The Chang 4+5 and Chang 6 reservoirs, as the major oil production layers of Yanchang Formation in the Nanniwan Oilfield, Ordos Basin, mainly develop tight sandstone reservoir with poor petrophysical property, complex pore structure, and serious reservoir damage, resulting in the poor development effects. So, clearing the reservoir sensitivity characteristics and its influencing factors is the key to open the door of decreasing reservoir damage. In this paper, the two reservoirs of N 212 block of Nanniwan Oilfield were taken as an example, and the reservoir sensitivity characteristics were evaluated through the core sensitivity experiment after the petrological and porosity and permeability analysis, as well as pore structure study. The influencing factors on tight sandstone reservoir sensitivity were discussed from several aspects, such as clay mineral composition, porosity, permeability, and pore structure. The research results can be as the guidance for the tight sandstone reservoir protection in the study area and the adjustment and optimization of the regional reservoir development scheme.

2. Geological Setting

After multistage tectonic movements, such as Caledonian orogeny, Hercynian orogeny, Indosinian movement, Yanshanian orogeny, and Himalayan movement, the present structural pattern of the Ordos Basin has been formed. Its topography is characterized by low in the west and south, while high in the east and north, and six structural units include two uplifts, two belts, one slope, and one depression.

The Nanniwan Oilfield is located in the southeastern Yishan Slope, central Ordos Basin, China (Figure 1). Ten reservoirs, namely, from the Chang 1 to Chang 10 with lithological differences, are developed in the Yanchang Formation from top to bottom [38, 39]. During the sedimentary period of Chang 6 reservoir dominated by lacustrine delta sedimentary environment, the lacustrine area shrank and the sedimentation strengthened. While during the Chang 4+5 sedimentary period, lake transgression happened again, weakened the process of delta construction.

= Data listing =

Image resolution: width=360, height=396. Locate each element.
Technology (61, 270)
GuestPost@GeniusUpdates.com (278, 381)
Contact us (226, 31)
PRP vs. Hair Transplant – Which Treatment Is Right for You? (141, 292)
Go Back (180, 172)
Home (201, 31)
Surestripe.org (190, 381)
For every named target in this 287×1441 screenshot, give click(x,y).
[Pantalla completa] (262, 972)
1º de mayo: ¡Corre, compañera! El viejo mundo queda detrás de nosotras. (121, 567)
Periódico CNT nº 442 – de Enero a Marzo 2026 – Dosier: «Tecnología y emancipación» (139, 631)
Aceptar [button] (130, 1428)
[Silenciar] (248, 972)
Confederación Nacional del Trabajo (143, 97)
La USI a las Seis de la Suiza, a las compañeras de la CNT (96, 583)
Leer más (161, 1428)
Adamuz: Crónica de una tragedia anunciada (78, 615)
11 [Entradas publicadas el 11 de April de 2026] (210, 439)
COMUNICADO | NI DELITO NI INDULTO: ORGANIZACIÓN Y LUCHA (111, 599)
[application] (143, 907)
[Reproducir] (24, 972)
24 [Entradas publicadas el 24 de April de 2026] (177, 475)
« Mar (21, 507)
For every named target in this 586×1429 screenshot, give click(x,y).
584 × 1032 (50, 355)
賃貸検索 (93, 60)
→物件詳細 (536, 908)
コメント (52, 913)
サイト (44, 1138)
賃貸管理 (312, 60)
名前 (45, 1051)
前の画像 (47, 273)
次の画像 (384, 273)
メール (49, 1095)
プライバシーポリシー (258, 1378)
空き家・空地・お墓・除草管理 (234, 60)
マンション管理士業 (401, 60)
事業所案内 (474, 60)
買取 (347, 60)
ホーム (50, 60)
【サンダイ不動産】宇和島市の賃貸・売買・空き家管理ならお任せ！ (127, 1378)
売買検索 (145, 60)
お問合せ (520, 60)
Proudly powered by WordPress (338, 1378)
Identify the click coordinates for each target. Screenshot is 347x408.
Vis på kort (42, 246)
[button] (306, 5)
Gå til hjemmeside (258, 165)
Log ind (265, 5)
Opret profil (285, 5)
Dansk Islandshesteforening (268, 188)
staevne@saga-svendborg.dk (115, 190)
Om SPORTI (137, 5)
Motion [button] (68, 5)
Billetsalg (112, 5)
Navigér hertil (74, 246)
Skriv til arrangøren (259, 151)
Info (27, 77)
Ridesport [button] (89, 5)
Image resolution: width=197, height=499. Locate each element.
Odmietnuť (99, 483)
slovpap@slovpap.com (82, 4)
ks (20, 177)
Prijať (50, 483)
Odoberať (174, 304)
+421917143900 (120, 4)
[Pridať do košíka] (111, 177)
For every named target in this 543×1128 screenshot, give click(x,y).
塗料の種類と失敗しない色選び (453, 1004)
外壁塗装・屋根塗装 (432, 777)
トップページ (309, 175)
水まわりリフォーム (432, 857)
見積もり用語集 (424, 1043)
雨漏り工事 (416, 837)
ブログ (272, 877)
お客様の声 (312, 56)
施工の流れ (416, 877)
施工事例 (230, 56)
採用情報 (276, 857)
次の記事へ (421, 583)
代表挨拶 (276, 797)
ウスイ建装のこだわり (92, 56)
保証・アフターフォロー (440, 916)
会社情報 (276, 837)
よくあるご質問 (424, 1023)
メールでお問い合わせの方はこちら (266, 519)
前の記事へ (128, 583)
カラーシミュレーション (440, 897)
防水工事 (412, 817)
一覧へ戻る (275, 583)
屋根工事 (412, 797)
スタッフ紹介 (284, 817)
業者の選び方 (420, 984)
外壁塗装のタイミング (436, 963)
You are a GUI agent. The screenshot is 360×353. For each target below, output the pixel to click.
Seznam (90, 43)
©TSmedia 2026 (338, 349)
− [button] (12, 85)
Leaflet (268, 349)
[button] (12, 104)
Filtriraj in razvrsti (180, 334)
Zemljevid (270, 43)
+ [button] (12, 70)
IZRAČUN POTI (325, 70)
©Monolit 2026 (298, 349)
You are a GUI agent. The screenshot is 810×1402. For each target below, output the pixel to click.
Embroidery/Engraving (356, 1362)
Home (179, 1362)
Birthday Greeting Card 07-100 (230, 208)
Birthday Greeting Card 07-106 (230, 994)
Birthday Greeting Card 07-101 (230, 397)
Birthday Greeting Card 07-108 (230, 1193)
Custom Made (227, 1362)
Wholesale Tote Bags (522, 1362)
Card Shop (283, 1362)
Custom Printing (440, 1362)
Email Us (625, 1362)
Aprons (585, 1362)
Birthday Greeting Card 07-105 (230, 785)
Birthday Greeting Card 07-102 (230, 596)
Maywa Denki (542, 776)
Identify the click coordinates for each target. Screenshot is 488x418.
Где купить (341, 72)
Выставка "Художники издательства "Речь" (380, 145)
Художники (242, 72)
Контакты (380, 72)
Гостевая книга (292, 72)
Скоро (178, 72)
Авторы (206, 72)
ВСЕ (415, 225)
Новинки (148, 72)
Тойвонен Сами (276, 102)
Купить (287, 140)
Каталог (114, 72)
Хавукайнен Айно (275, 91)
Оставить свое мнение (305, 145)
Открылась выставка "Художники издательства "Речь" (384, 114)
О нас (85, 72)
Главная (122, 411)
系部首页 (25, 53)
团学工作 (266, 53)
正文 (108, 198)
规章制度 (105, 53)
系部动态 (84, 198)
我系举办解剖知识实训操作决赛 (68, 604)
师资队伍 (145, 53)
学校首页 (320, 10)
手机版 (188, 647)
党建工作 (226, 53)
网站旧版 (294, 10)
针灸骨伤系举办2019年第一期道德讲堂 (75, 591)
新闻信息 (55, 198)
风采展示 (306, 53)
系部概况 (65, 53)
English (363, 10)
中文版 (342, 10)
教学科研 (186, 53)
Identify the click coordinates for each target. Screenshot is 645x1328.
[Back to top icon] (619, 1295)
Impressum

= Tasks to complete =
(1) According to the passage on the Nanniwan Oilfield, why are development effects poor in the Chang 4+5 and Chang 6 reservoirs? Answer in one to three sentences.
(2) In the part of the records that opens with the line containing "团学工作 (266, 53)" and runs through the end of the records, update "系部动态" to "系部新闻" and reproduce only that part, with everything else left as it is.
The passage on the Nanniwan Oilfield has no connection to the records.

= Full answers =
(1) The Chang 4+5 and Chang 6 reservoirs mainly consist of tight sandstone with poor petrophysical property, complex pore structure, and serious reservoir damage. These characteristics result in the poor development effects.

(2)
团学工作 (266, 53)
正文 (108, 198)
规章制度 (105, 53)
系部新闻 (84, 198)
我系举办解剖知识实训操作决赛 (68, 604)
师资队伍 (145, 53)
学校首页 (320, 10)
手机版 (188, 647)
党建工作 (226, 53)
网站旧版 (294, 10)
针灸骨伤系举办2019年第一期道德讲堂 (75, 591)
新闻信息 (55, 198)
风采展示 (306, 53)
系部概况 (65, 53)
English (363, 10)
中文版 (342, 10)
教学科研 (186, 53)
Identify the click coordinates for each target. Screenshot is 645x1328.
[Back to top icon] (619, 1295)
Impressum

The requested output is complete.